WHAT THE EXERCISE ASKS:
Look for "ruler" in each line of the records, and copy the lines that have it.

MATERIAL FOR THE TASK:
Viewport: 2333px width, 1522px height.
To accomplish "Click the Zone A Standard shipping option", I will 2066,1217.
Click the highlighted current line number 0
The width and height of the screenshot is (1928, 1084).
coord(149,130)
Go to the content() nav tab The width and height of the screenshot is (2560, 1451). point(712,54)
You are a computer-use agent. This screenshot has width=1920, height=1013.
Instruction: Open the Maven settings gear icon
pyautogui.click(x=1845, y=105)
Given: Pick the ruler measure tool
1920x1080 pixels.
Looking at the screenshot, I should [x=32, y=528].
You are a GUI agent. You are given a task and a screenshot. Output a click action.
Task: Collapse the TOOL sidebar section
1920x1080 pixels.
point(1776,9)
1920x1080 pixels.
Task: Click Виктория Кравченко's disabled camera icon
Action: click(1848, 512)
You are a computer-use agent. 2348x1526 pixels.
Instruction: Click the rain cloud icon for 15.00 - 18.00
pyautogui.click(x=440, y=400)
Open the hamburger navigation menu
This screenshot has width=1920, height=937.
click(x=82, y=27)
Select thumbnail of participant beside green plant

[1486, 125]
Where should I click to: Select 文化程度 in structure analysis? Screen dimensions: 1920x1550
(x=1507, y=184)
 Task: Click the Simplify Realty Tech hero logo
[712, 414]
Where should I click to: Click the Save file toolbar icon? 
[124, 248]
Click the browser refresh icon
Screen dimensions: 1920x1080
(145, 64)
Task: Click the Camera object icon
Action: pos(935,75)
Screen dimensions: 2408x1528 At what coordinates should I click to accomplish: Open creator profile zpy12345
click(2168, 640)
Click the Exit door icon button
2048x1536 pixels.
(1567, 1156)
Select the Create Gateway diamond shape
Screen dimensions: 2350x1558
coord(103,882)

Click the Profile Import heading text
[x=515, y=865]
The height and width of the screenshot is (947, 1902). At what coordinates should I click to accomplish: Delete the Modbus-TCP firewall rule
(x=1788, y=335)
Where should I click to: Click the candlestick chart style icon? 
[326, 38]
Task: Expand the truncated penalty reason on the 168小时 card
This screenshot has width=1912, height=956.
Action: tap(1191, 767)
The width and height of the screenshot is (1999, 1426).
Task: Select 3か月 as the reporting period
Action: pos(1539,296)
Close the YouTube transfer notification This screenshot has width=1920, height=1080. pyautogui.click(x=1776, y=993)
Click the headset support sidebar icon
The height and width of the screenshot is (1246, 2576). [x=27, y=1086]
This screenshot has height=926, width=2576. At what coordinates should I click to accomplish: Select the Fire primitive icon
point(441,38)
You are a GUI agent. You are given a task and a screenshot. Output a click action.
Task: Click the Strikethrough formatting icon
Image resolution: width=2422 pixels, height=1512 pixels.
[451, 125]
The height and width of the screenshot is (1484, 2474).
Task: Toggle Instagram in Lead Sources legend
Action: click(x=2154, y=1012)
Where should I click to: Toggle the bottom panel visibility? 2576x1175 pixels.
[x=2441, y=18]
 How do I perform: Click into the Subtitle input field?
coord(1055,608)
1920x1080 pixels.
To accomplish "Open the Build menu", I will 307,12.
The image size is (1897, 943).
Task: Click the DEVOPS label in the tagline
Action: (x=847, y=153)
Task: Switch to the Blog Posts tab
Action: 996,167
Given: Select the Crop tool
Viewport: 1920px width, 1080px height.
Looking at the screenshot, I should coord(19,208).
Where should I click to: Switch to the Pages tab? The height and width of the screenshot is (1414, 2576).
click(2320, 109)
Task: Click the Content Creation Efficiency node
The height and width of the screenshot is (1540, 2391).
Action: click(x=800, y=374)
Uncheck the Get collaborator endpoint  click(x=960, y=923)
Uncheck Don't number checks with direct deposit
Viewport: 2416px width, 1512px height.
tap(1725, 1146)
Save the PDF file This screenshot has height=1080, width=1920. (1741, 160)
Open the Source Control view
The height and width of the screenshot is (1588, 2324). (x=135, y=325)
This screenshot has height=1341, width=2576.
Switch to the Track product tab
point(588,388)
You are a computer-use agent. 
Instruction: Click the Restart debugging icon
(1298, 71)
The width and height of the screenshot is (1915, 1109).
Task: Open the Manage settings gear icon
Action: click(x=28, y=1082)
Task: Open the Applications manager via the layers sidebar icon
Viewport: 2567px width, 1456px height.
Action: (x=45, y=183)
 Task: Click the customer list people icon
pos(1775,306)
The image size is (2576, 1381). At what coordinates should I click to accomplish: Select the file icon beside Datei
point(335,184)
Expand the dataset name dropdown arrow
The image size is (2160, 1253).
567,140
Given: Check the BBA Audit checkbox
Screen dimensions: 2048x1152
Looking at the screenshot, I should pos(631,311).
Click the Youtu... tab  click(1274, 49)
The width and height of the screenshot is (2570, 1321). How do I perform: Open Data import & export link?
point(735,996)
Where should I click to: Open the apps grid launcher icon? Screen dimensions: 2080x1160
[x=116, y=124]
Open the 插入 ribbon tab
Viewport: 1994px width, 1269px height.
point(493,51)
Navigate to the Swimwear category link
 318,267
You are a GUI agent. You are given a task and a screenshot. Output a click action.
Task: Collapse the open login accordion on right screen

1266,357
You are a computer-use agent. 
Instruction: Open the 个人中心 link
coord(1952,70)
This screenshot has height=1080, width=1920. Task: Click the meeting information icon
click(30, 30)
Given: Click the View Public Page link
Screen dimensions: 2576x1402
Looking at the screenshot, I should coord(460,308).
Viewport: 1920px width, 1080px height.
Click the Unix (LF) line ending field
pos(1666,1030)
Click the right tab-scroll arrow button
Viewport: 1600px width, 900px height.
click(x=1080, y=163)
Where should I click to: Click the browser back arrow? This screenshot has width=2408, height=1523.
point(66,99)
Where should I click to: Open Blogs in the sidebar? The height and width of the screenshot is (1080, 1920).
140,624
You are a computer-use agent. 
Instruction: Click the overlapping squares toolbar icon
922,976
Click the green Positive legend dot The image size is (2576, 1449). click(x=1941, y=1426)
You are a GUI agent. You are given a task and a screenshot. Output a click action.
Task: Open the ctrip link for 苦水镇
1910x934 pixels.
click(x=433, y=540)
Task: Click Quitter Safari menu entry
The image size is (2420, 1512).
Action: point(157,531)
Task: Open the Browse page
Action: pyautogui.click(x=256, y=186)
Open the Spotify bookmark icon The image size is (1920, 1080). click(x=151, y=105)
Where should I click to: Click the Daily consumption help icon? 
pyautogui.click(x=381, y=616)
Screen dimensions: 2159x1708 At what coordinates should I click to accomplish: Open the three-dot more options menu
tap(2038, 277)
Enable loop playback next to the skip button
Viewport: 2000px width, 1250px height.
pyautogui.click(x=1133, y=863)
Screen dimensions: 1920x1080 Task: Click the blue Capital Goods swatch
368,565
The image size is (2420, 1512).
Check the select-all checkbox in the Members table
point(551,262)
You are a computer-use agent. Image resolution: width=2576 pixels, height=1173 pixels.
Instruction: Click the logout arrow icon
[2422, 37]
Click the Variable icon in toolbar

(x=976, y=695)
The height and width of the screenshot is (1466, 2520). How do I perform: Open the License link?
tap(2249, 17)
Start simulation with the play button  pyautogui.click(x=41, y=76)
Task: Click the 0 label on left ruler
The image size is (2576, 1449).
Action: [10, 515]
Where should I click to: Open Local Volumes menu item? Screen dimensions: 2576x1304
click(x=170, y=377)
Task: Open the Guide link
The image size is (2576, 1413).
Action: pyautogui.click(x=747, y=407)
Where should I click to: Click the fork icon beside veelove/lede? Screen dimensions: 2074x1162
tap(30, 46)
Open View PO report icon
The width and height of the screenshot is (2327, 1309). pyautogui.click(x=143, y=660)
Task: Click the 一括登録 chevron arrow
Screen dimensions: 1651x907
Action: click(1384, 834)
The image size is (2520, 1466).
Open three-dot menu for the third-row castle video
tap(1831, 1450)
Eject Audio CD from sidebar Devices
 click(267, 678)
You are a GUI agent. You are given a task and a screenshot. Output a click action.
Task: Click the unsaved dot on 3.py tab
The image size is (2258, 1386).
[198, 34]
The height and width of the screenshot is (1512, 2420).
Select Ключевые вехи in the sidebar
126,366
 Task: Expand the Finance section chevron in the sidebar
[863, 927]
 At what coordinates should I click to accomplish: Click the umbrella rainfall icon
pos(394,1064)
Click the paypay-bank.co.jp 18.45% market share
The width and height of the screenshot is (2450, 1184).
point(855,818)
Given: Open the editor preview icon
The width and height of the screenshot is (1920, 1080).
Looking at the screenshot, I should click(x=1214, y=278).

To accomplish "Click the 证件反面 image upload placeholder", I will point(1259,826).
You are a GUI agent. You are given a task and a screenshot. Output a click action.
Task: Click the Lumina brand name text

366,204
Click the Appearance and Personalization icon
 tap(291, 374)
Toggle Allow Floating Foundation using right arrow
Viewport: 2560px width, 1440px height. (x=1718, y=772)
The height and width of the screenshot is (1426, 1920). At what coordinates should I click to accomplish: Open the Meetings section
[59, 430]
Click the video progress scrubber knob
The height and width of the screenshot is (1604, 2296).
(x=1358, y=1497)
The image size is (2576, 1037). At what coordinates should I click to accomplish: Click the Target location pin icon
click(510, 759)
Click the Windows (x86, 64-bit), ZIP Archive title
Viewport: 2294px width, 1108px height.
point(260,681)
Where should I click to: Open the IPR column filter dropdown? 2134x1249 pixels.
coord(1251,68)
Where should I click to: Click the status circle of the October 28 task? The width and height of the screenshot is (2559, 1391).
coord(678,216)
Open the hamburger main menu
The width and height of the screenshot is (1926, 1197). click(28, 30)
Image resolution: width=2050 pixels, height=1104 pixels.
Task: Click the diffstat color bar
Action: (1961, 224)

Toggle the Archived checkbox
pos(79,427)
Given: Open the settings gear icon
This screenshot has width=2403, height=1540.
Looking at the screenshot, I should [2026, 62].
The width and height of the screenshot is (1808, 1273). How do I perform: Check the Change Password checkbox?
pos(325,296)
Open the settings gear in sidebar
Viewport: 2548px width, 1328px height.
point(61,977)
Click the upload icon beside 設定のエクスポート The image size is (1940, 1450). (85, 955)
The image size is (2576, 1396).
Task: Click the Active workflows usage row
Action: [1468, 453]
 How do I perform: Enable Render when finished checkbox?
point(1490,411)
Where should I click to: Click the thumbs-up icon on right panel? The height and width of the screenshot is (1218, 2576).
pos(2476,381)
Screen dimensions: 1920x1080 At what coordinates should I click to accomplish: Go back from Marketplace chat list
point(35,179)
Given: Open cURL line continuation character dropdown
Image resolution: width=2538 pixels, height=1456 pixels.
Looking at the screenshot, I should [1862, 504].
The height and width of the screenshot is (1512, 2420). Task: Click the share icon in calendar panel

RESPONSE AREA:
Given: Pick the ruler measure tool
Task: Click the 0 label on left ruler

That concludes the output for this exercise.